Text to read →
<<<<
Creating a workflow with different container images

This guide helps you to create a workflow with tasks that have different task configs and different container applications. This can have variety of applications like keeping different configuration (resources and container image) for steps requiring GPUs and steps not requiring GPUs

In this example, We will write a simple workflow to get the latest price of Bitcoin, Ethereum, and Litecoin, the main aim of this example is to understand the different types of configs. we will create two configs, one for GPU and one for CPU like this.

Prerequsite

Before you proceed with the guide, make sure you have the following:

  • Truefoundry CLI: Set up and configure the TrueFoundry CLI tool on your local machine by following the Setup for CLI guide.
  • Workspace: To deploy your workflow, you'll need a workspace. If you don't have one, you can create it using this guide: Creating a Workspace or seek assistance from your cluster administrator.

Creating the workflow

Create a workflow.py where we will write the code for our workflow and place in the project root folder. (With other dependent files and requirements.txt)

workflow.py

from truefoundry.workflow import (
    task,
    workflow,
    PythonTaskConfig,
    TaskPythonBuild,
)
>>>>
Information shown →
<<<<
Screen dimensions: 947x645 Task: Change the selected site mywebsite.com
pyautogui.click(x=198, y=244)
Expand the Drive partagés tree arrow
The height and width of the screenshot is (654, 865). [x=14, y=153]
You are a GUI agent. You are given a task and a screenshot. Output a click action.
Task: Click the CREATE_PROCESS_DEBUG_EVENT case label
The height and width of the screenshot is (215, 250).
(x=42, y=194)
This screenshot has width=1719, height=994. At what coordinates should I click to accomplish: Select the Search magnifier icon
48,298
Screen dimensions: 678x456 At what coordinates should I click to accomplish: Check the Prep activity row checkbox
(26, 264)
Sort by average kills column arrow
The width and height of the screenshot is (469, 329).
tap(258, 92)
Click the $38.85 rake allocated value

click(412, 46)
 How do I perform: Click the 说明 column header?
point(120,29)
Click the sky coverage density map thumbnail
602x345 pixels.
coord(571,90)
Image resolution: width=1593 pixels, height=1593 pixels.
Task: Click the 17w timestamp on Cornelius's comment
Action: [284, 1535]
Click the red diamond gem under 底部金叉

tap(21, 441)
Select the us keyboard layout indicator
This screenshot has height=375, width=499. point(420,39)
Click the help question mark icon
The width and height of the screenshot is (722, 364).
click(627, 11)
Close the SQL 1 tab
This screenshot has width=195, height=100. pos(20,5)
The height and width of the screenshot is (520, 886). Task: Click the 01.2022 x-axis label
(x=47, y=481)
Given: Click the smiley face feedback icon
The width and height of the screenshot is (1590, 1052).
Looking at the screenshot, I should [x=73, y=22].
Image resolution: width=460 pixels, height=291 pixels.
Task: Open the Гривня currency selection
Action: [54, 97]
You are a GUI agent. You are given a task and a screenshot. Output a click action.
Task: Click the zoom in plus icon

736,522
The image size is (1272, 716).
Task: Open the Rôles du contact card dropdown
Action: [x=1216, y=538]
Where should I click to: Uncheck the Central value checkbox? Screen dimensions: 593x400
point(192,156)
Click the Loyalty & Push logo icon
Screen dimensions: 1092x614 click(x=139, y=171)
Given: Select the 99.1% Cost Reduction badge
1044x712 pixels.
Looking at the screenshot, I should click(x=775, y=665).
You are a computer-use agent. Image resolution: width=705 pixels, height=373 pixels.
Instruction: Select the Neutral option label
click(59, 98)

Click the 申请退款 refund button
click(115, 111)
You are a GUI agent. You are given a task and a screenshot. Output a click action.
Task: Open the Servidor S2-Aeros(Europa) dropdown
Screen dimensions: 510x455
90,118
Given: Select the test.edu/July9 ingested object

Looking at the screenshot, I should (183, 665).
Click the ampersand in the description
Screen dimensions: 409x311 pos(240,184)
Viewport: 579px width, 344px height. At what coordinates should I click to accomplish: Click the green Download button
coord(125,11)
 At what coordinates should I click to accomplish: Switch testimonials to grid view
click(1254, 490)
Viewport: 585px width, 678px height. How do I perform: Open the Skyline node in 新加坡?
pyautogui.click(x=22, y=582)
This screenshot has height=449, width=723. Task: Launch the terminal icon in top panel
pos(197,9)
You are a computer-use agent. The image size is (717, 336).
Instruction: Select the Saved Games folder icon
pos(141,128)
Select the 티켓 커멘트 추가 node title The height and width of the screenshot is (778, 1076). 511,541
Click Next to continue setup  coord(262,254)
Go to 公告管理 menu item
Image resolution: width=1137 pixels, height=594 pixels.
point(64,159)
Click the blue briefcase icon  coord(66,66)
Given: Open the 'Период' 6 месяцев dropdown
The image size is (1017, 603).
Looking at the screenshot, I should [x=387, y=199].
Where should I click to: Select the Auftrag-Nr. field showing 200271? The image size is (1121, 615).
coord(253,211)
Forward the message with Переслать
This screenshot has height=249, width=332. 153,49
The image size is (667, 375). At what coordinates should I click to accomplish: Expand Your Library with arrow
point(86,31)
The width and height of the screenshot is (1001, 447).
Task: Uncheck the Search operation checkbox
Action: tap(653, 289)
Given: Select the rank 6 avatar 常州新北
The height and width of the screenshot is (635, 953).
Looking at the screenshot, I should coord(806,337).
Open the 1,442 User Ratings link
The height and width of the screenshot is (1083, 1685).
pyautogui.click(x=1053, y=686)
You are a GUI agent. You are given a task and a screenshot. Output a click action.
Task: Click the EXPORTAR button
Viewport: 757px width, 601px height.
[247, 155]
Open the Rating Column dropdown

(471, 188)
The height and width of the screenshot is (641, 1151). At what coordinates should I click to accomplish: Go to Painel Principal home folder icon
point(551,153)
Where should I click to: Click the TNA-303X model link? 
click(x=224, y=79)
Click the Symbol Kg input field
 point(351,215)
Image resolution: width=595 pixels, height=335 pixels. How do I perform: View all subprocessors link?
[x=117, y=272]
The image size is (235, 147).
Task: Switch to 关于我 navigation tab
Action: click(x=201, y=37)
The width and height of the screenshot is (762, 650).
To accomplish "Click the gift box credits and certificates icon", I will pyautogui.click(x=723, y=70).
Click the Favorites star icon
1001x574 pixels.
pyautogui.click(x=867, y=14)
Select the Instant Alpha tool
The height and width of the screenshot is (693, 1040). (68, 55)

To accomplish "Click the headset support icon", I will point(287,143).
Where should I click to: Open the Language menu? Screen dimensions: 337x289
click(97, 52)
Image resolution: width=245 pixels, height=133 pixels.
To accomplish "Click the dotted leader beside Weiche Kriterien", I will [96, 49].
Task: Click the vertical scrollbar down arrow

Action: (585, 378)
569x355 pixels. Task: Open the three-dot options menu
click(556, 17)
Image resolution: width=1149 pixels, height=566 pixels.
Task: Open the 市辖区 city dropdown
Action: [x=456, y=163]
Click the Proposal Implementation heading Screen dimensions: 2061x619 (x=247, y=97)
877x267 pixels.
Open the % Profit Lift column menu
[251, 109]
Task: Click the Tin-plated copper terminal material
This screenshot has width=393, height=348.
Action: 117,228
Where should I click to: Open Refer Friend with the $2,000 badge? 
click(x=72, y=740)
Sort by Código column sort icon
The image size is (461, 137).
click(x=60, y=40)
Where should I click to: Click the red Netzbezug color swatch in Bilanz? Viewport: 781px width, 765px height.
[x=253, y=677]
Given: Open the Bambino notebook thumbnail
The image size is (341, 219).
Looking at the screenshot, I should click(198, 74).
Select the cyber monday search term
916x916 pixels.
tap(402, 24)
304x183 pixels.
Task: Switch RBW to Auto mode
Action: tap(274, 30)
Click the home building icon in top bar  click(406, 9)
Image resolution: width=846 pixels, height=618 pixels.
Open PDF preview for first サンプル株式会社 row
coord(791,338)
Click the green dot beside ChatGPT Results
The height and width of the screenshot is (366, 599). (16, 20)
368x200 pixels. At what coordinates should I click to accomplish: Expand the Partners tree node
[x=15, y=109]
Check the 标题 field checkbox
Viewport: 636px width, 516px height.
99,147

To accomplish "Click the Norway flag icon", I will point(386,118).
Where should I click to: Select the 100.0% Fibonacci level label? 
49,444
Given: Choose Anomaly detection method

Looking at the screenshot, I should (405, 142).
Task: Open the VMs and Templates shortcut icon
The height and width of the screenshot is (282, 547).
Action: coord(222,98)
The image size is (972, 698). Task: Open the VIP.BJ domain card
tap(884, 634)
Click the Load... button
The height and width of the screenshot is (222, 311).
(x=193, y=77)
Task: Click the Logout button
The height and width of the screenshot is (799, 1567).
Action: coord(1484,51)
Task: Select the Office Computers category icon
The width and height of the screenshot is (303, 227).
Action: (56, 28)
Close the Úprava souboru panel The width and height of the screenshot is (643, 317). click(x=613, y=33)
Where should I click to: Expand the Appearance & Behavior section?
>>>>
Exercise instructions → Write out, word for word, the part of the container-images workflow guide above between "This guide helps" and "CPU like this.", inclusive.

Solution to this exercise →
This guide helps you to create a workflow with tasks that have different task configs and different container applications. This can have variety of applications like keeping different configuration (resources and container image) for steps requiring GPUs and steps not requiring GPUs

In this example, We will write a simple workflow to get the latest price of Bitcoin, Ethereum, and Litecoin, the main aim of this example is to understand the different types of configs. we will create two configs, one for GPU and one for CPU like this.